Once días después, apareció viva en el balneario-hotel Swan Hydropathic Hotel, en Harrogate. Lo más desconcertante es que se había registrado usando el apellido de la amante de su marido: “Mrs. Neele”. Ese detalle hizo explotar aún más las teorías. Algunos lo interpretaron como una especie de mensaje inconsciente; otros, como una humillación deliberada hacia Archie.
Cuando la encontraron, según médicos y testigos, parecía genuinamente desorientada. Reconocía a algunas personas pero no recordaba claramente quién era ni cómo había llegado allí. Hoy muchos especialistas creen que pudo sufrir una “fuga disociativa”, un fenómeno psicológico raro asociado a estrés extremo y trauma emocional. No es exactamente la amnesia cinematográfica de “olvido total”, sino un estado en el que la persona puede seguir funcionando —hablar, viajar, registrarse en hoteles— mientras queda desconectada de partes importantes de su identidad autobiográfica.
Los datos médicos de la época son limitados porque no hubo evaluaciones neurológicas modernas ni resonancias ni nada parecido. Pero los médicos que la examinaron describieron síntomas compatibles con amnesia psicógena: confusión, lagunas de memoria y comportamiento automático relativamente coherente. También hay que decir que algunos investigadores posteriores sospecharon que sí recordaba más de lo que admitió y que pudo exagerar ciertos aspectos para protegerse emocionalmente o socialmente. Nunca se ha podido demostrar una cosa ni la otra.

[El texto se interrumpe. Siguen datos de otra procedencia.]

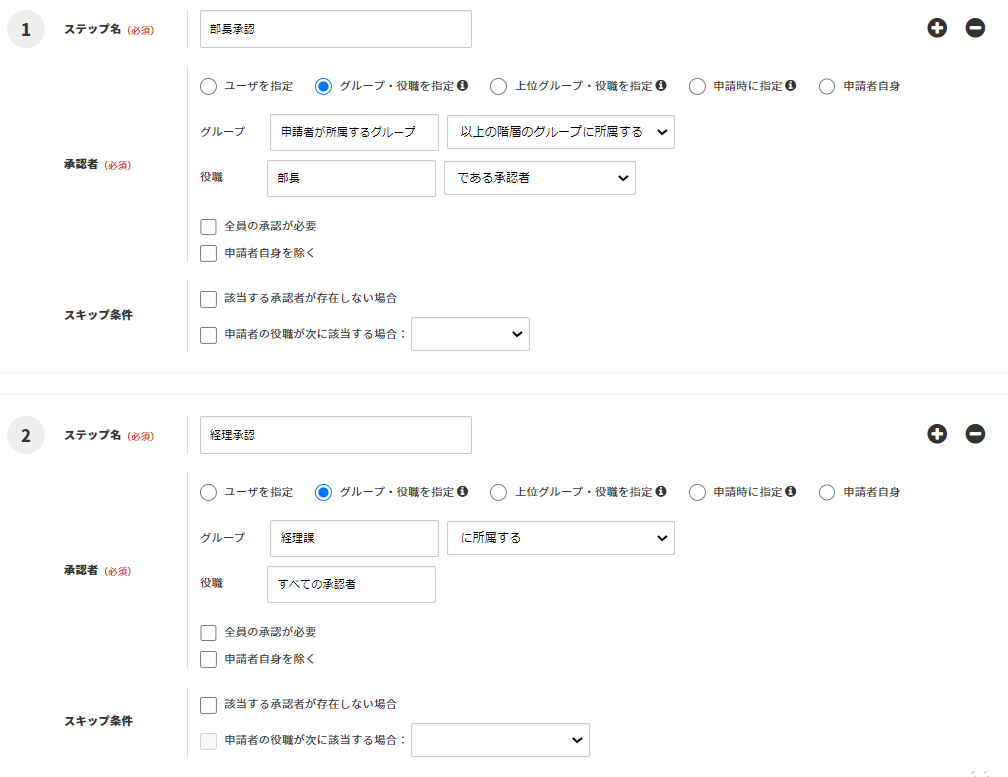
Task: Check 申請者自身を除く in step 2
Action: [208, 660]
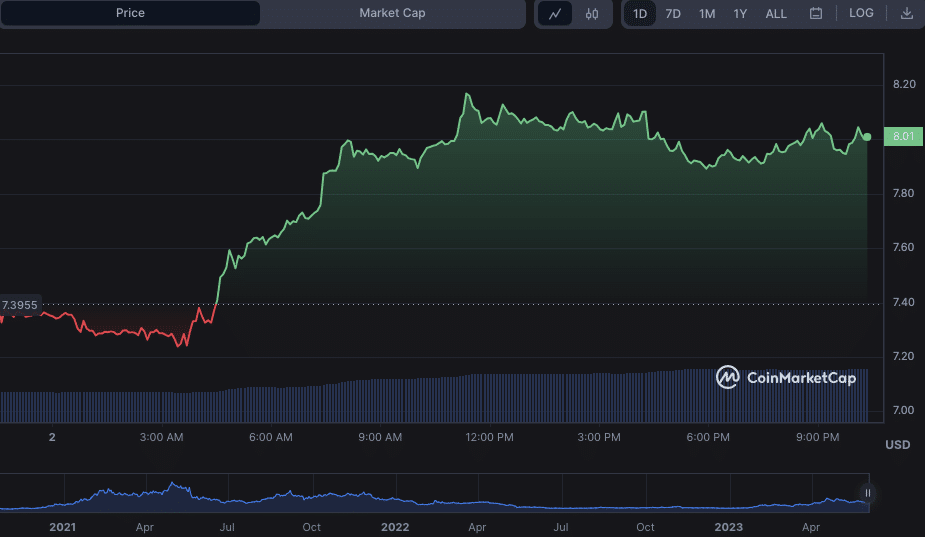925x537 pixels.
Task: Click 2022 on the navigator timeline
Action: [x=395, y=526]
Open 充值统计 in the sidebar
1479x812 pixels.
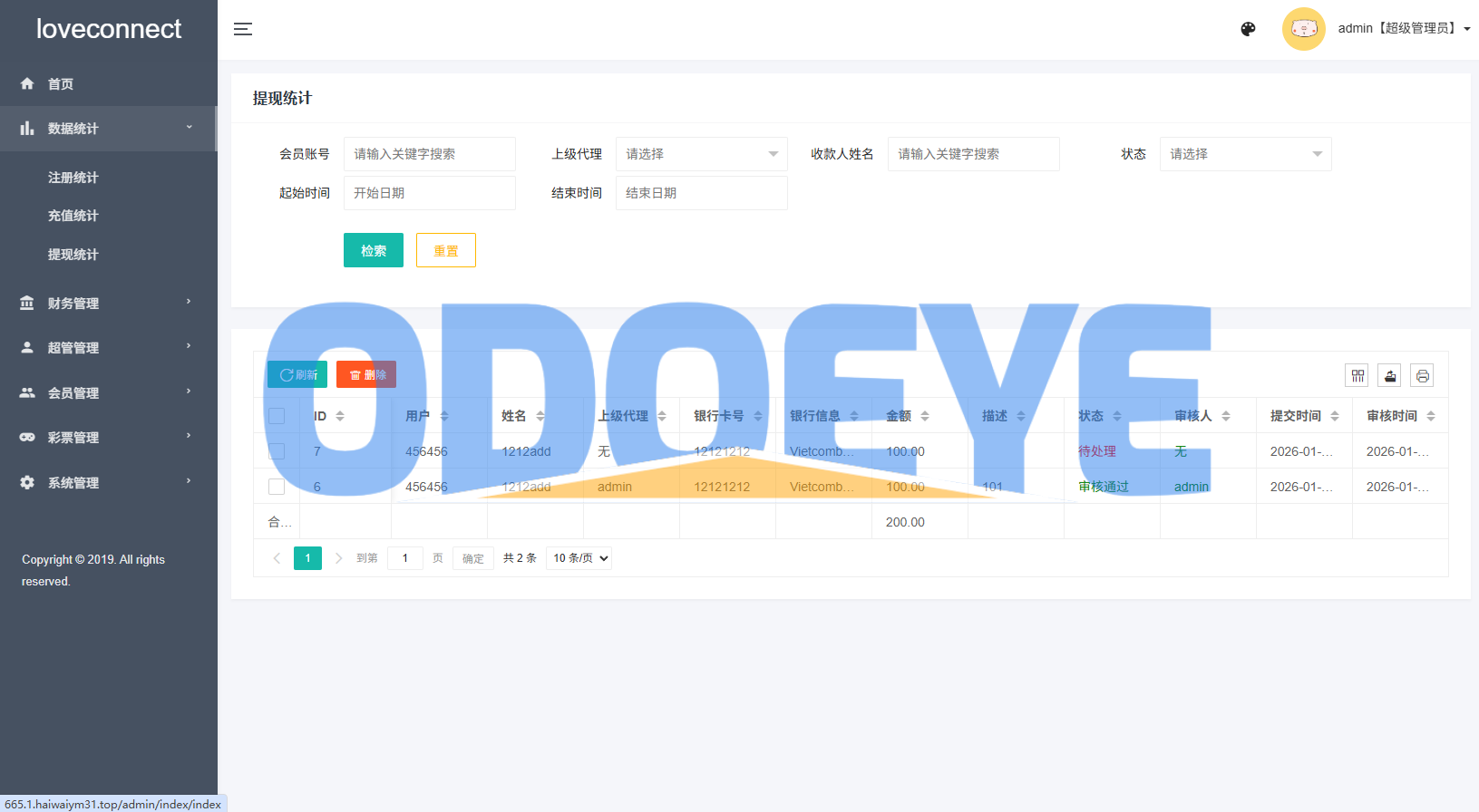[x=73, y=216]
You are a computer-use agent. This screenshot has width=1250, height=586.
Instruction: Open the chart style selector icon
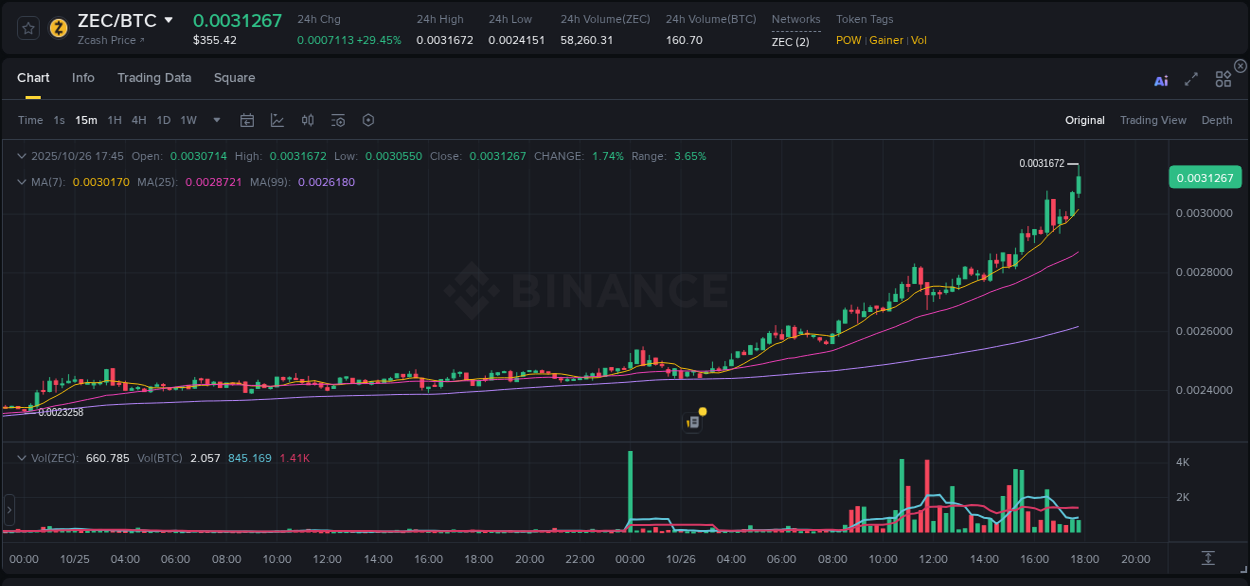[277, 120]
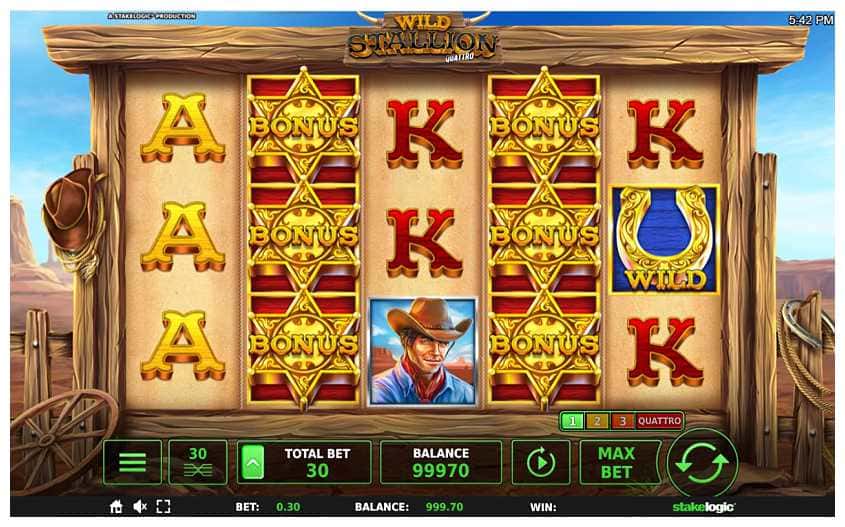Image resolution: width=845 pixels, height=527 pixels.
Task: Select reel set 3 tab
Action: 622,421
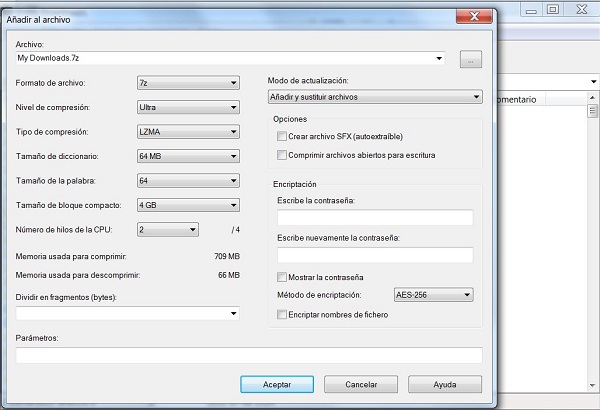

Lo curioso es que, tras reaparecer, Agatha prácticamente cerró el asunto para siempre. No dejó memorias detalladas sobre esos once días. En su autobiografía pasa de puntillas sobre el tema, como si quisiera borrarlo. Eso alimentó todavía más el misterio.
El matrimonio con Archie no sobrevivió. Se divorciaron en 1928. Y aquí la historia cambia completamente de tono, porque unos años después conoció al arqueólogo Max Mallowan durante un viaje a Oriente Próximo. Él era catorce años menor que ella, algo bastante comentado en la época, pero funcionaron sorprendentemente bien juntos. Mallowan trabajaba en excavaciones en Irak y Siria, y Agatha empezó a acompañarlo. Muchas de sus novelas posteriores nacieron precisamente de esos viajes arqueológicos y del ambiente de Oriente Medio.
Hay una frase muy famosa atribuida a ella sobre casarse con un arqueólogo: “Porque cuanto más vieja te haces, más interesado está en ti”. Suena muy Christie: elegante y con veneno suave.
Con Max encontró una estabilidad que no había tenido antes. Él protegía mucho su intimidad y nunca explotó públicamente el episodio de la desaparición. Permanecieron juntos hasta la muerte de Agatha en 1976.
Y quizá eso es lo más llamativo del caso: una escritora que dedicó su vida a construir enigmas perfectos terminó protagonizando uno real que jamás quiso resolver del todo.